Exercise input:
** Begin **

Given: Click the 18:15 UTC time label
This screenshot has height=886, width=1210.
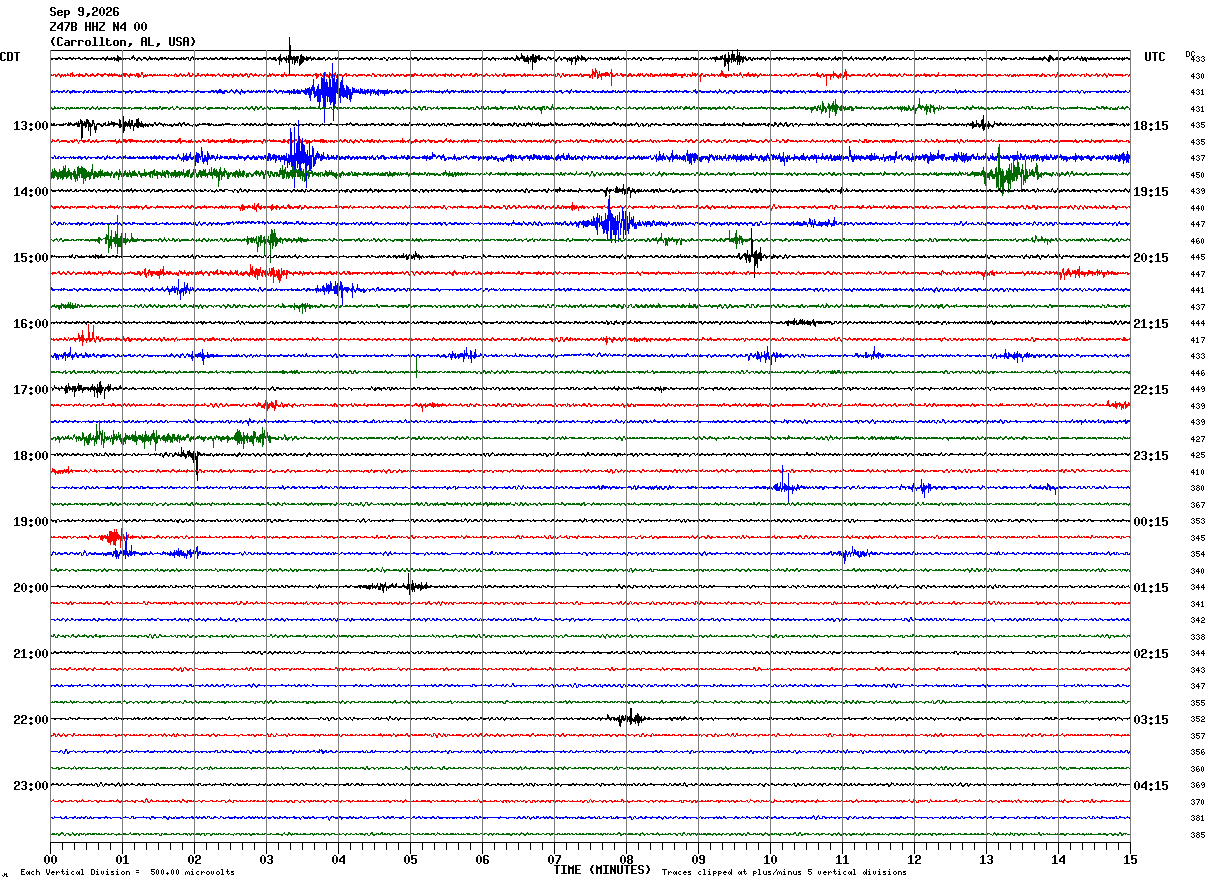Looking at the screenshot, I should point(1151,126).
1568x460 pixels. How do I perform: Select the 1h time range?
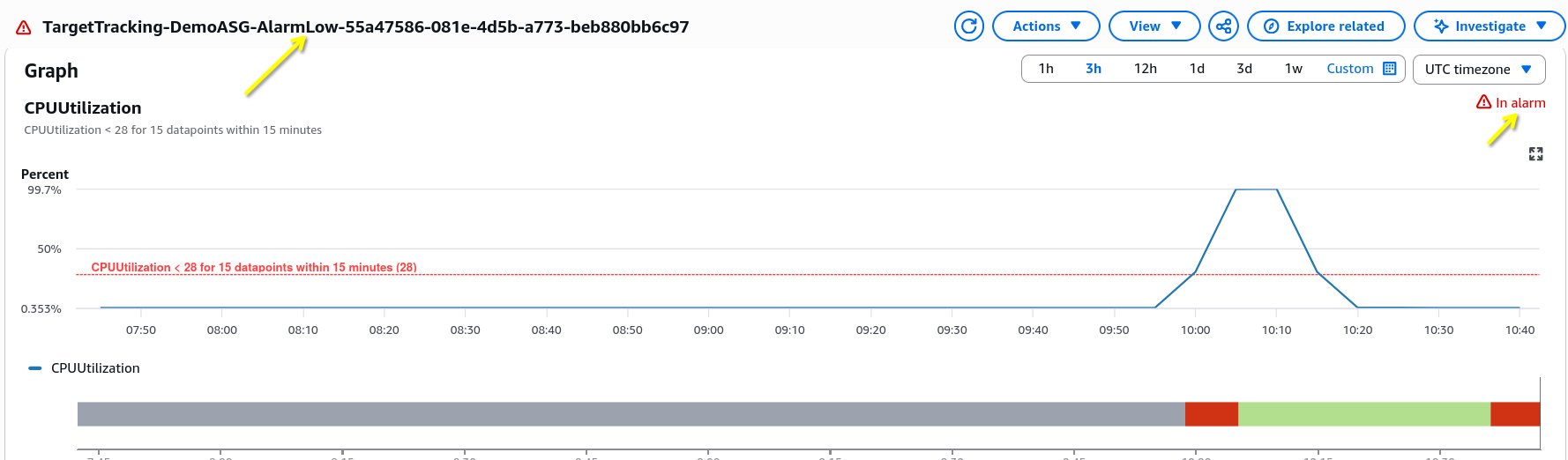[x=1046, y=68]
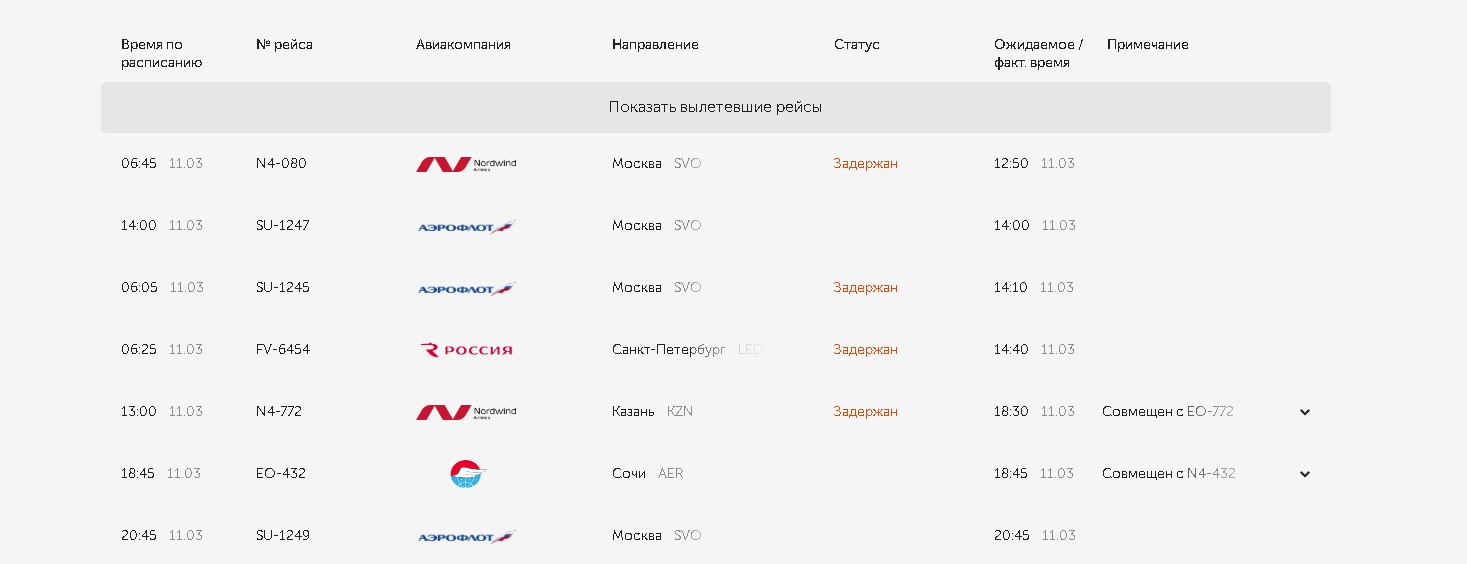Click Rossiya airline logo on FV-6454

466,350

** End **
** Begin **

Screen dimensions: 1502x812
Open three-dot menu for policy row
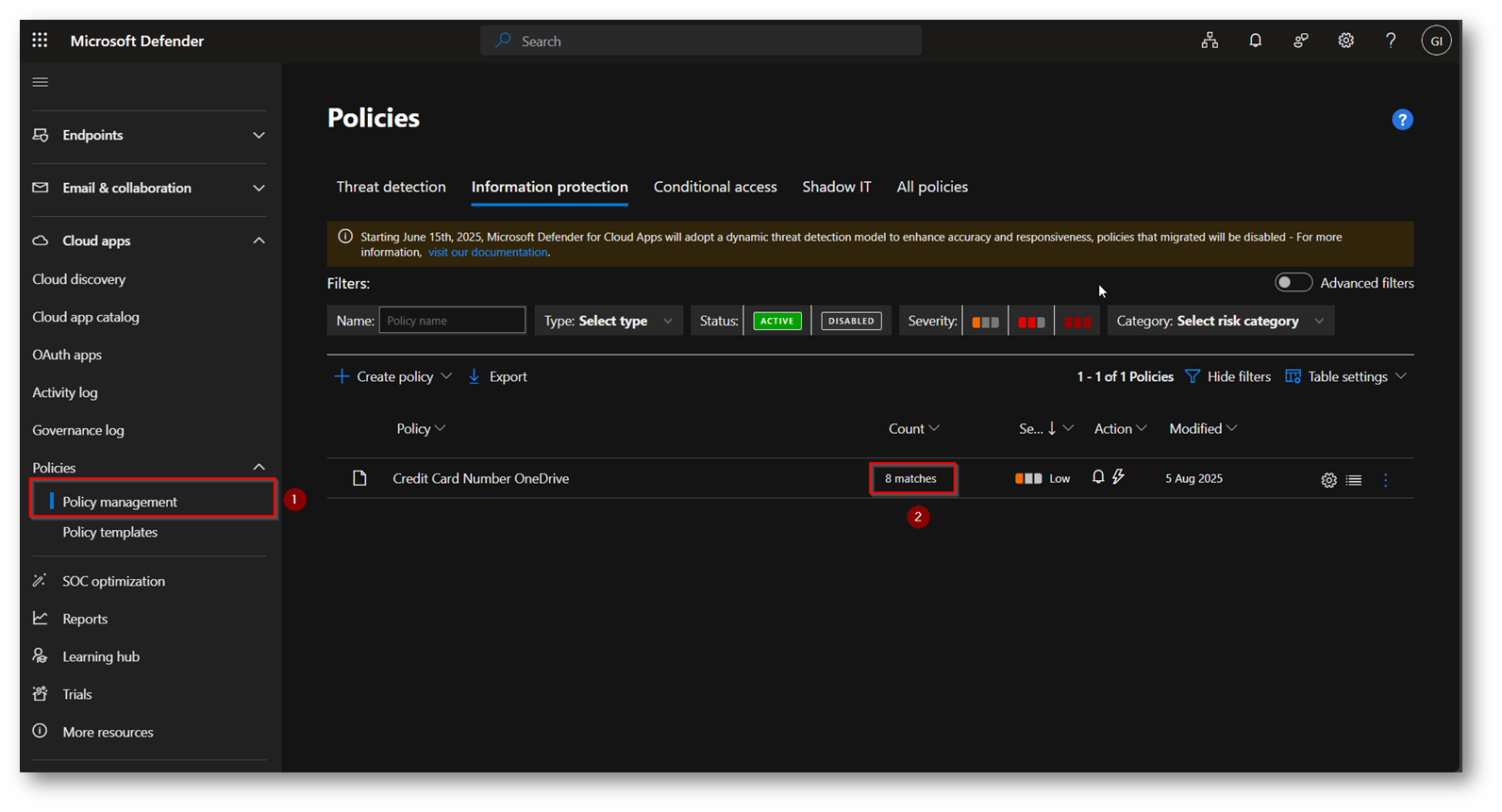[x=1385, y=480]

** End **
** Begin **

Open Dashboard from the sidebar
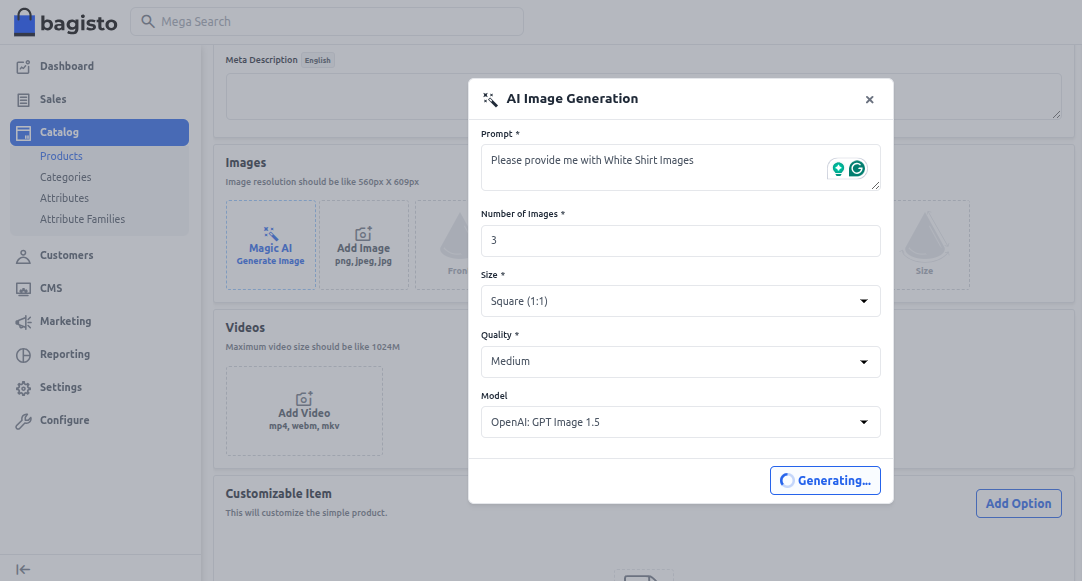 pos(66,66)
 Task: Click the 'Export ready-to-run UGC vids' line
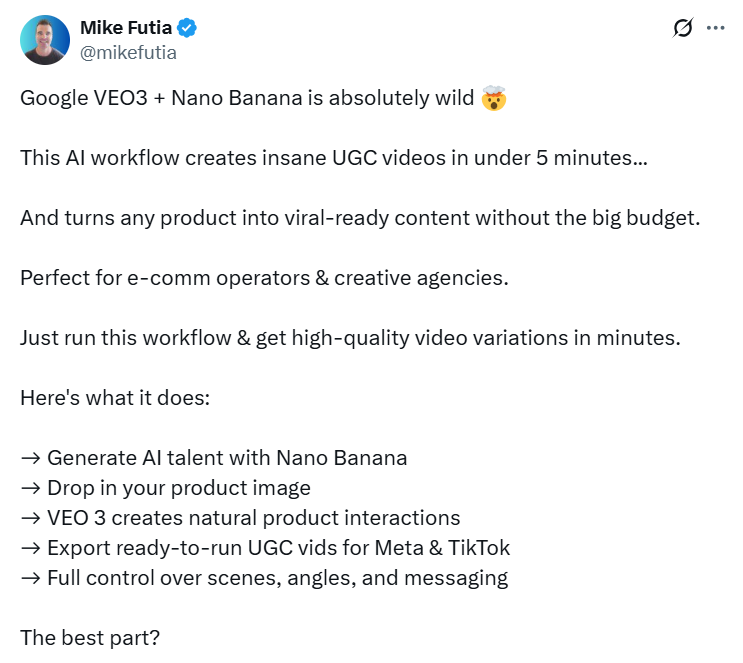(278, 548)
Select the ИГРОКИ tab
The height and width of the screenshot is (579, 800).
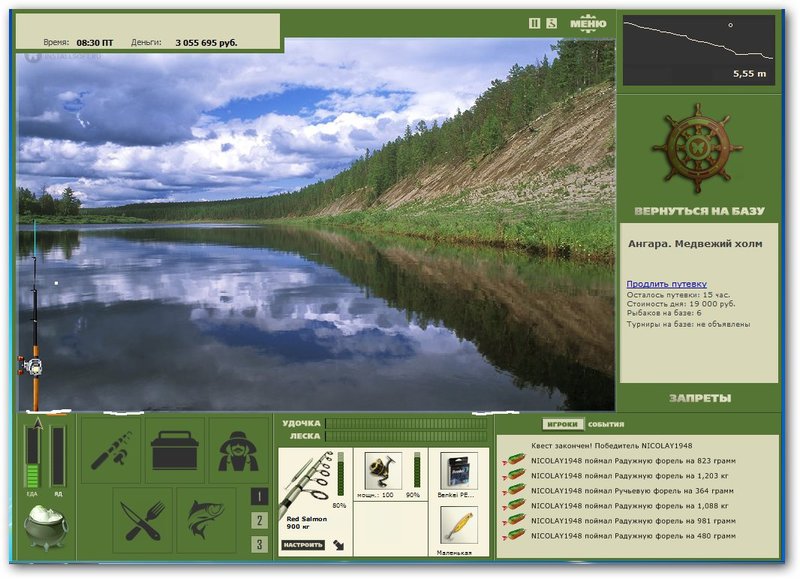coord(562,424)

** End **

What is asked:
Show every line of the entries above that contains the word "time". Case counts.

Completed exercise:
Given: Click the 18:15 UTC time label
1568x460 pixels. How do I perform: Select the 1h time range?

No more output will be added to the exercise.